(DATA SUPPLIED Opens)

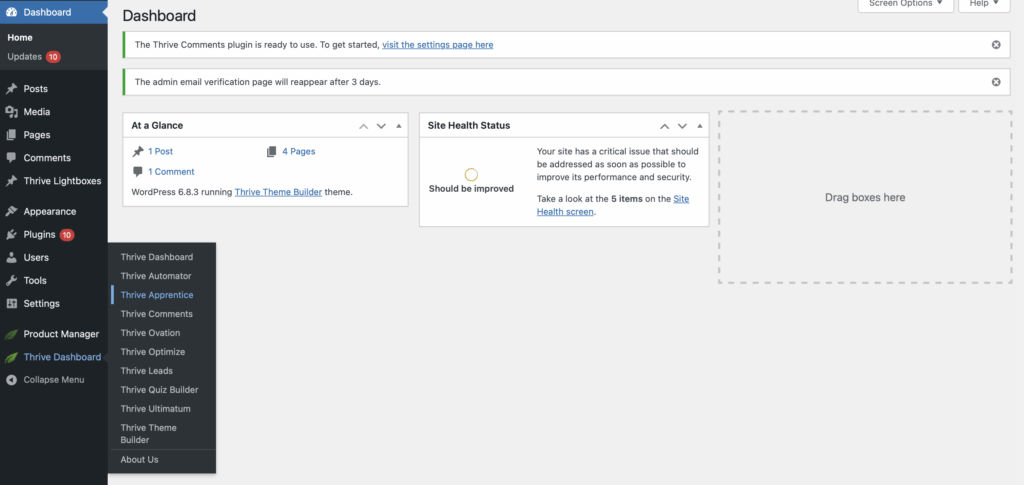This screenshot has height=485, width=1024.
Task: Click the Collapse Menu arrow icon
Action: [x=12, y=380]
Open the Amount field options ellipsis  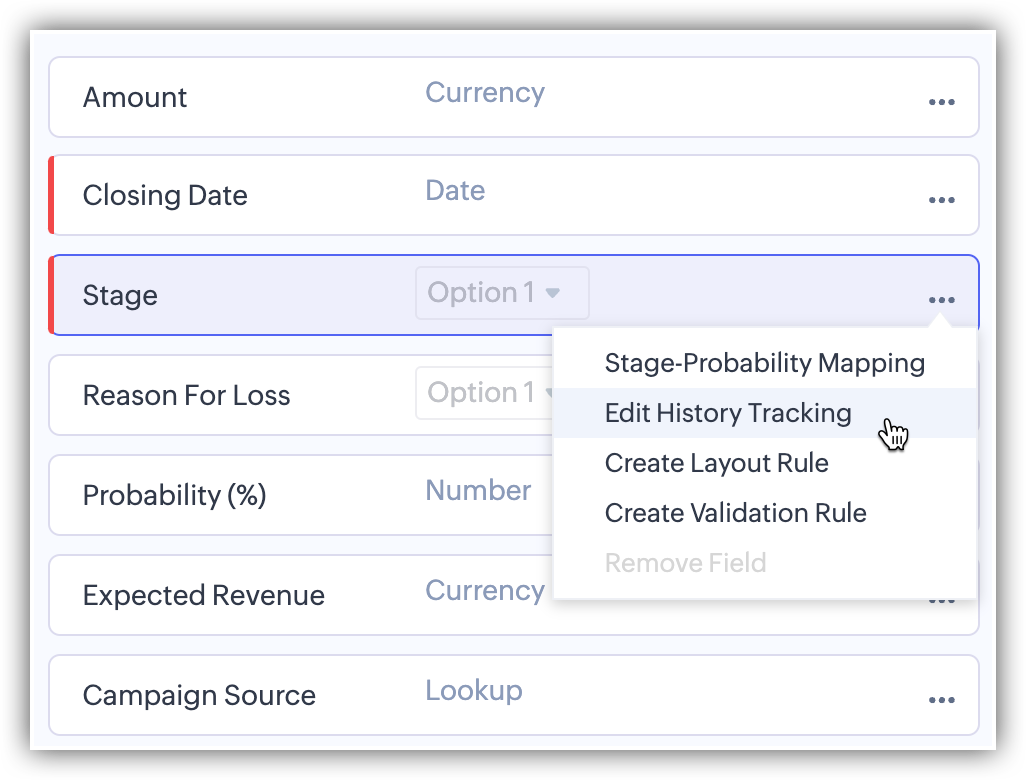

(DATA SUPPLIED Closes)
(DATA SUPPLIED Opens)

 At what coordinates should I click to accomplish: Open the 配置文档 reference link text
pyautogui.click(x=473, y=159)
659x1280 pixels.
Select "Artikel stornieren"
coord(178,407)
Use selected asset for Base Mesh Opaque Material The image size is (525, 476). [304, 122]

(DATA SUPPLIED Closes)

Since only part of the listing is wanted, copy exactly the lines from the one holding "At what coordinates" to the one holding "Use selected asset", both included.

 At what coordinates should I click to accomplish: Open the 配置文档 reference link text
pyautogui.click(x=473, y=159)
659x1280 pixels.
Select "Artikel stornieren"
coord(178,407)
Use selected asset for Base Mesh Opaque Material The image size is (525, 476). [304, 122]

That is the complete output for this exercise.